Yes its true. I have to leave my job. Its not because I did anything wrong, but it has to do with my contract. Im being paid by the grant which runs the trial, and the university I work for kept me on a temporary basis because of this. All temps can work for a maximum of 6 months. I've worked there for 7 months. It really was the worst news I've received in a long time. Not just because I wont have a job after February 1st, but I love my job. I left work early today, and I was thinking about all the people I wont see everyday, and I was also wondering how to tell people without making it a big deal. Do I leave quietly or do I have to give big hugs and long goodbyes? Whatever the case is, these next two weeks are going to suck bigtime. Fuckity Fuck Fuck.
I've already begun the job search, and I saw a couple things that sparked my interest within the University I work for along the same lines I am doing now. I guess on Tuesday (Monday is a holiday) Im going to submit my resume, have my boss give me a recommendation, and keep my fingers crossed. If all else fails, I can work at the H&M in the mall and get discounts on clothes. Yeah. Nah. Im trying to see the silver lining around the cloud, or the light at the end of the tunnel, or the opportunity that is knocking. Im so convinced that there is something bigger waiting for me, I spend half my time creating optomism for myself. Im such a shithead. I feel like one. I dont know why. I didnt do anything wrong. I wonder who is going to do my job though. Oh well.
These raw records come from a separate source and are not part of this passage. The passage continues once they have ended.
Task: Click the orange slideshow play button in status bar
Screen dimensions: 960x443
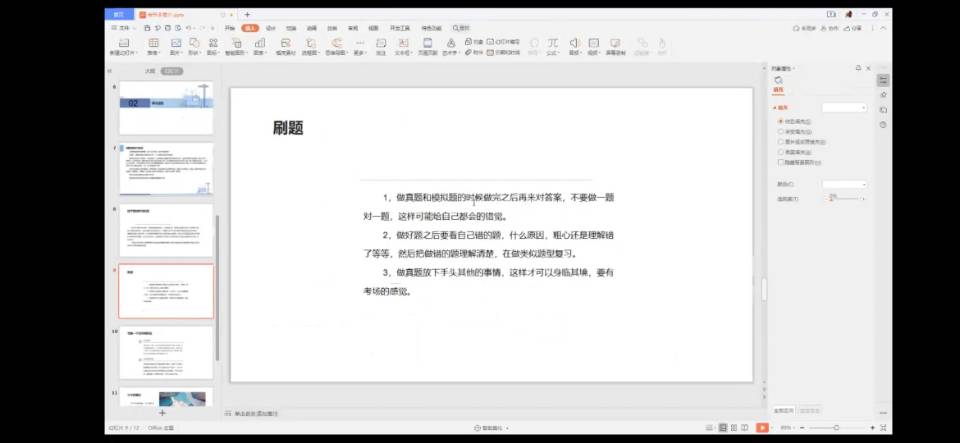Action: [762, 428]
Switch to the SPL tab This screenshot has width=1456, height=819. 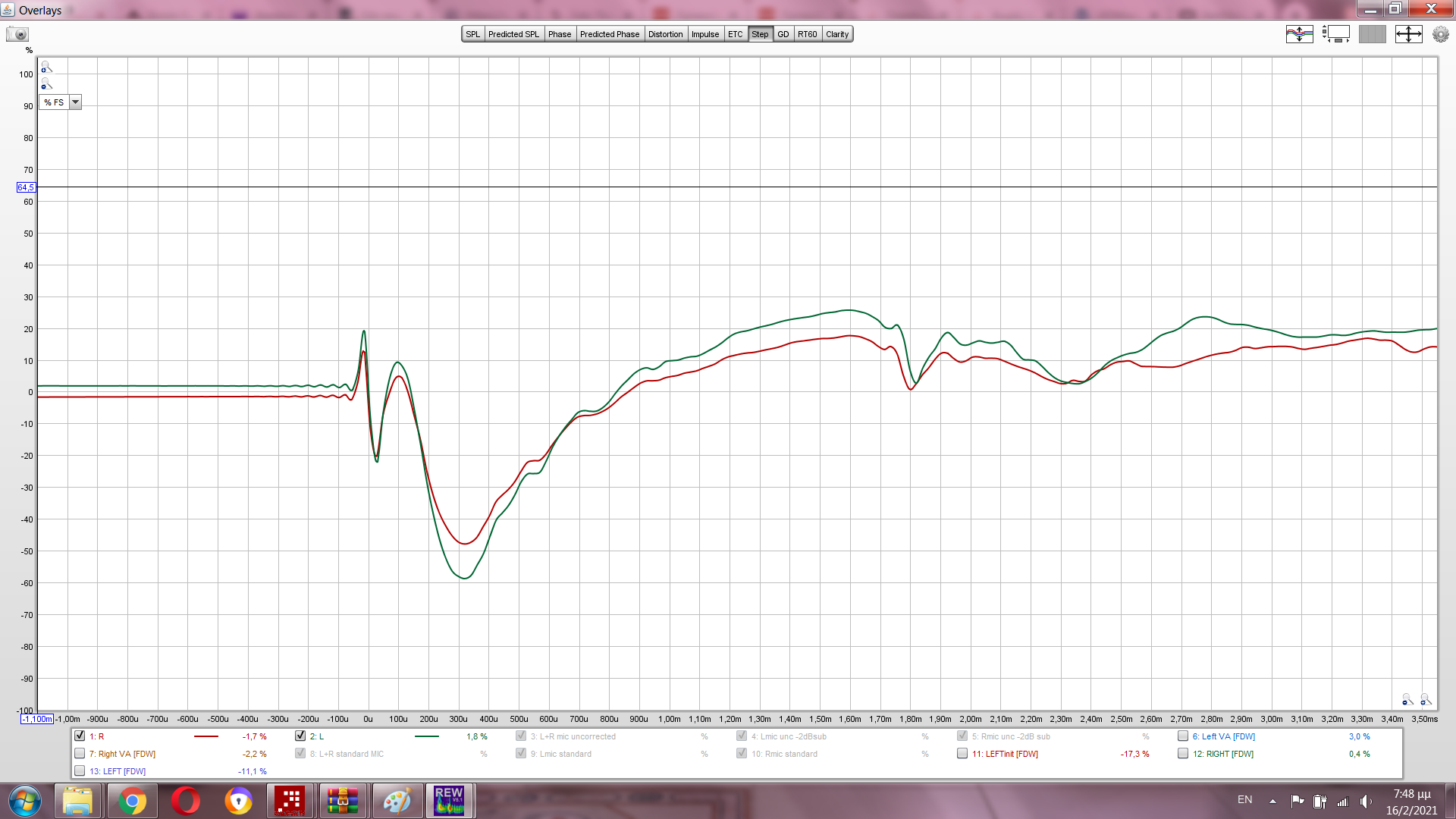click(x=472, y=34)
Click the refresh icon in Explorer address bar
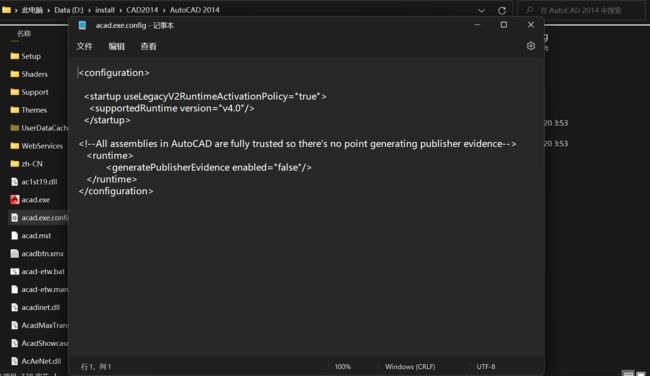Viewport: 650px width, 376px height. click(502, 10)
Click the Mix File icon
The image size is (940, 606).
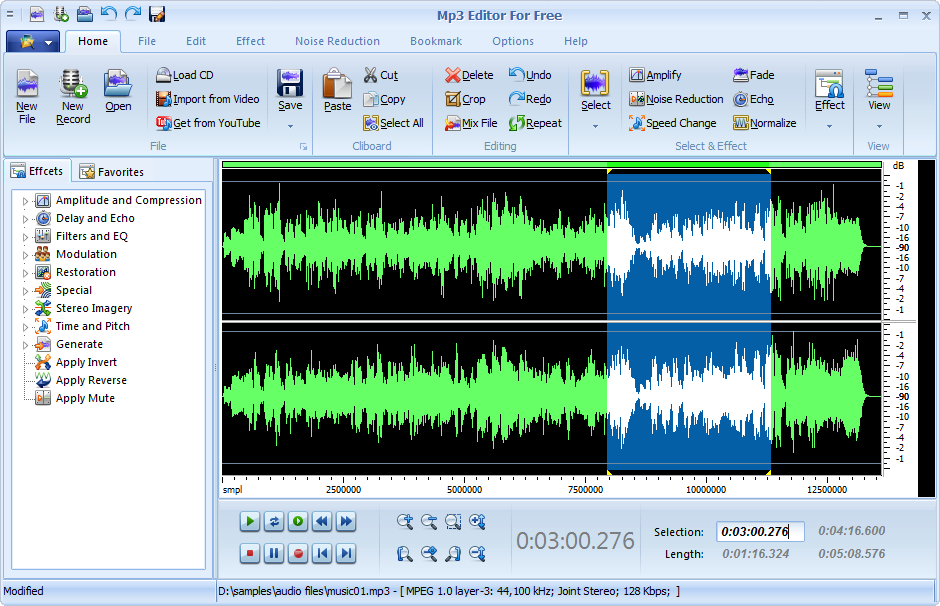[x=453, y=123]
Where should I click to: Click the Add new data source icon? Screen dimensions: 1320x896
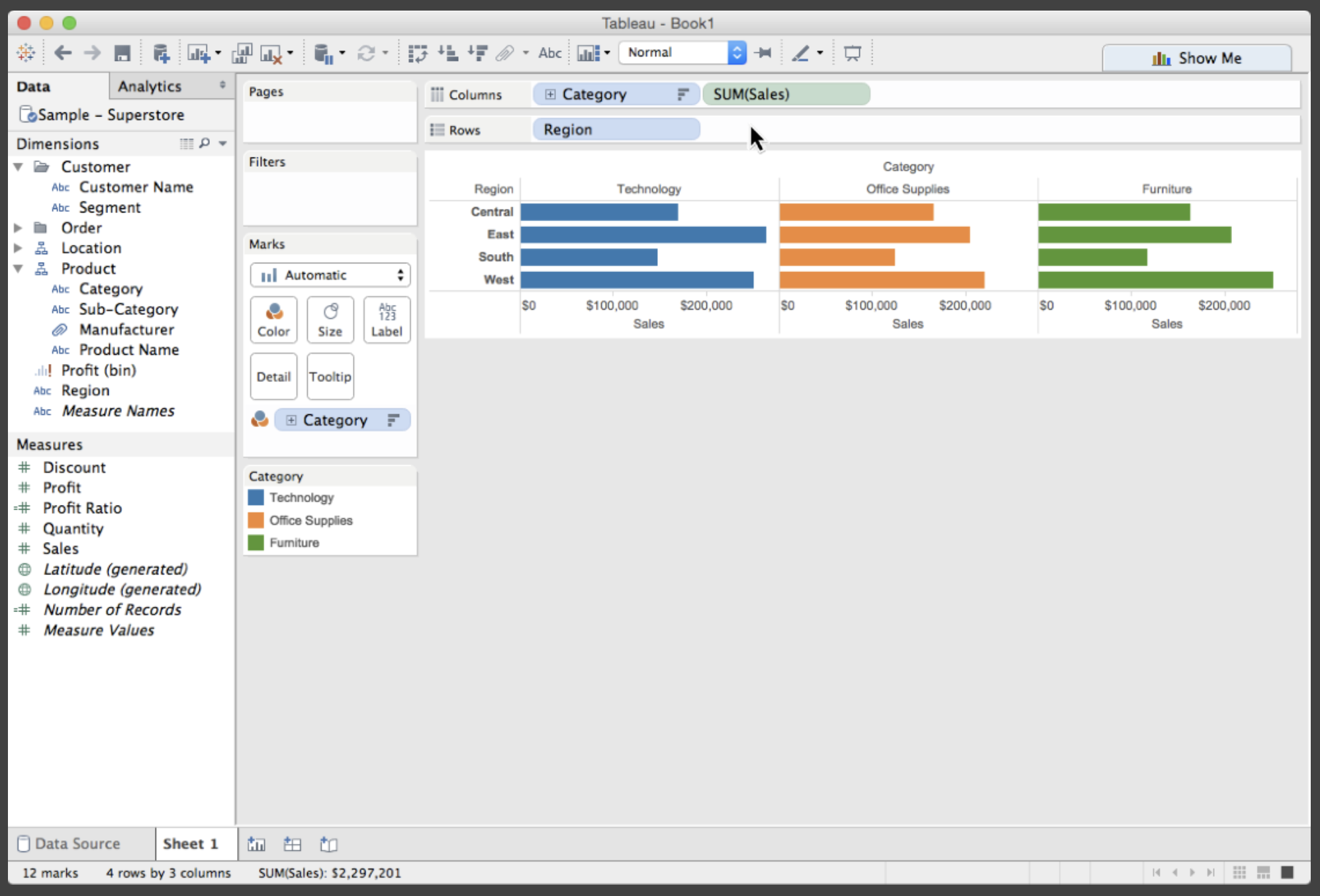point(161,53)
Its not my fucking job to train the next person now is it?
So I was feeling pretty low. Low enough that I didnt go into NYC for my friends birthday and now I feel like even more of a bitch because I couldnt put my glorious gloom aside for a friends birthday. One who was kind enough to spend my birthday with me. Im going in tomorrow armed with ingredients to bake a cheesecake, a bottle of Bacardi, and some Tandoori chicken. To believe Im going to share all of that. I should have had that tonight. No, No, the friends deserve it. Im hoping after washing my hair with my new Paul Mitchell shampoo, I'll have a kick in my step.
Who am I kidding? Paul Mitchell cant do nothing for me. (Hey! Look at me! I speak-a English!) This requires a visit to my gay and glamorous hairdresser for a new haircut, haircolor and an injection of self esteem. Possibly a new outifit too. I may be jobless, (and broke after trying to raise my self esteem) but that is no excuse to look that way.
All I want is a fucking hug and I cant seem to find that either. Screw the hug, I'd like some luck of the good positive kind. What if I kiss the Blarney Stone? Would that help?